Moreover, while the report acknowledges that anonymized data bears risk of re-identification, it doesn’t specify what measures will be taken to address this risk. Various research studies show how the susceptibility of anonymised data to the risks of re-identification is extremely high. An experimental study conducted in the US found that data anonymised through the k-anonymity process (one of the techniques mentioned in the report) can be re-identified with a success rate of over 80%. Researchers from the Imperial College, London have also demonstrated that 90% of shoppers were re-identified as unique individuals by using just four random pieces of information. Therefore, a vague standard of anonymization can pose a serious threat to privacy of citizens.
Additionally, the Committee defines various stakeholders of data infrastructure, such as data custodian and data trustee, without giving a proper framework to explain the relationship between different stakeholders. It assumes that the data trustee and custodian will always act in the “best interests” of the data principal, without giving adequate safeguards as to how the authorities would ensure this along with ensuring that the community gets a say in the decisions. The idea of data trusteeship is being deliberated upon across the globe, but the report fails to provide the principles governing such a trust and the legal responsibilities that come with it.

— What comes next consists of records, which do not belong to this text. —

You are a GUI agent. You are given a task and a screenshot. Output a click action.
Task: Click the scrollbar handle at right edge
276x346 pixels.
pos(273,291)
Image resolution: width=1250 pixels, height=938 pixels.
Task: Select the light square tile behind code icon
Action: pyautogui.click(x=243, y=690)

It is imperative for the government to realize that data trusts do not automatically solve the problems associated with data businesses unless there are efficient standards and policies to make it work.
The Competition Law Review Committee has made it clear that the existing provisions of the Competition Act, 2002, are broad enough to deal with data businesses. Without taking this into account, the draft report argues that companies with access to big data have a leverage in the market because of which there is a need to regulate data. It does not answer why the present competition law regime is insufficient in addressing data related concerns. Moreover, they seem to imply that dominance in itself is anti-competitive, whereas the Competition Act clearly mentions that abuse of dominance is what breaches competition law. With two different regulators: the Data Protection Authority, and the Competition Commission of India already in place, the proposed NPDA is likely to result in overregulation and parallel proceedings in different forums.
The Report is already seeing opposition from tech giants from the United States, who are preparing to push back against the Regulations, calling it an “anathema” to promoting competition and undermining investments. India is one of the most over-regulated countries in the world and therefore, the option for voluntary data sharing should be explored to ensure minimum regulatory burden on data businesses, where access to data should be made compulsory only under specific conditions. The discussion around sharing of data held by private companies is taking place all over the world. The EU has proposed the Data Act 2021 which will “foster business-to-government data sharing for the public interest”, and will also support “business-to-business data sharing”. The proposition is being carefully navigated by holding stakeholder dialogues and evaluating the current IPR framework, with the Commission pulling back from mandatory data sharing. Establishing a regime for sharing of proprietary data has the ability to propel India to the forefront of the data economy movement, but for that a successful mechanism needs to be carefully worked out with the aim of harmonising social welfare and economic rights.